Is ARA-290 an EPO analog? Does it raise hematocrit?

ARA-290 is derived from helix B of erythropoietin, but it is engineered specifically to niet raise hematocrit. The classical erythropoietic effect of EPO is mediated by the homodimeric EPO receptor (EPOR2) on bone-marrow erythroid progenitors. ARA-290 binds the heteromeric innate repair receptor (EPOR + βcR/CD131) instead, and has negligible affinity for EPOR2. Published Phase 2 trials show no change in hemoglobin, hematocrit, or reticulocyte count after repeated dosing.

What is the innate repair receptor (IRR)?

The innate repair receptor is a heterocomplex of the EPO receptor (EPOR) subunit and the beta-common receptor (βcR, also known as CD131 — the shared signalling subunit of the GM-CSF, IL-3, and IL-5 receptors). The IRR is upregulated locally on stressed, injured, or inflamed tissue rather than expressed constitutively, which is why ARA-290 acts as a context-restricted tissue-repair signal rather than a systemic agonist.

Why is ARA-290 also called cibinetide?

ARA-290 is the developmental code assigned by Araim Pharmaceuticals (the original developer). Cibinetide is the INN (international nonproprietary name) assigned later for clinical-trial and regulatory contexts. The two names refer to the same 11-amino-acid peptide (CAS 1208243-50-8).

Why is the plasma half-life so short relative to the duration of effect?

ARA-290 has a plasma half-life of approximately 2 minutes — the peptide is cleared rapidly from circulation — but the biological effect persists for 24–72 hours through downstream activation of JAK2/STAT3, PI3K/Akt, and anti-apoptotic Bcl-2-family signalling cascades. This pharmacokinetic profile is typical of receptor-trigger peptides where duration is set by signal-cascade kinetics rather than by sustained plasma levels.

How does ARA-290 compare to BPC-157 for tissue repair research?

Both peptides are used in tissue-repair research but target different machinery and different tissues. ARA-290 acts via the innate repair receptor (EPOR + CD131) and is best-characterised in peripheral-nerve, corneal, and ischemic-tissue research. BPC-157 acts through a multi-pathway mechanism involving nitric oxide synthase modulation and VEGF upregulation, and is best-characterised in tendon, ligament, gut mucosal, and muscle research. Some protocols combine the two peptides to recruit complementary repair pathways.

What is sarcoidosis-associated small-fiber neuropathy and why is ARA-290 orphan-designated for it?

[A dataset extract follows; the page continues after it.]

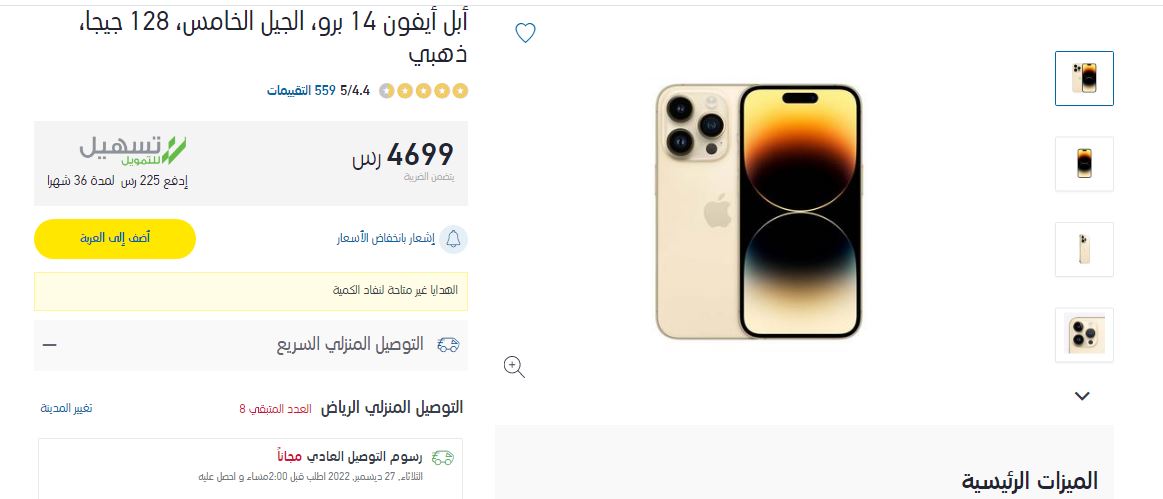
Task: Click the gifts unavailable notice banner
Action: [x=251, y=291]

Sarcoidosis is a granulomatous inflammatory disease that produces a debilitating small-fiber neuropathy (SFN) in a substantial fraction of affected patients. ARA-290 holds US FDA and EU EMA orphan-drug designation for sarcoidosis-associated SFN, reflecting the rarity of the indication and the absence of other targeted treatments. The orphan designation supports clinical research but does not constitute approval — ARA-290 is investigational at the time of this writing.

What is the standard research dose for ARA-290?

Published Phase 2 clinical trials have used 2–4 mg subcutaneous daily for diabetic neuropathy and sarcoidosis-associated SFN. Preclinical animal studies have used wider dose ranges depending on model and tissue. Researchers should determine dose ranges from peer-reviewed literature appropriate to their specific protocol.

Does ARA-290 require special handling because of the disulfide or acyl modifications?

No. ARA-290 is an unmodified linear 11-amino-acid peptide with no disulfide bridge, no fatty-acid acylation, and no PEGylation. Reconstitution and handling are straightforward — gentle swirling dissolves the lyophilized powder within ~1 minute. Compare this to structurally complex peptides like cagrilintide (acyl chain + disulfide), semaglutide (acyl chain), or insulin-class peptides where reconstitution requires longer equilibration.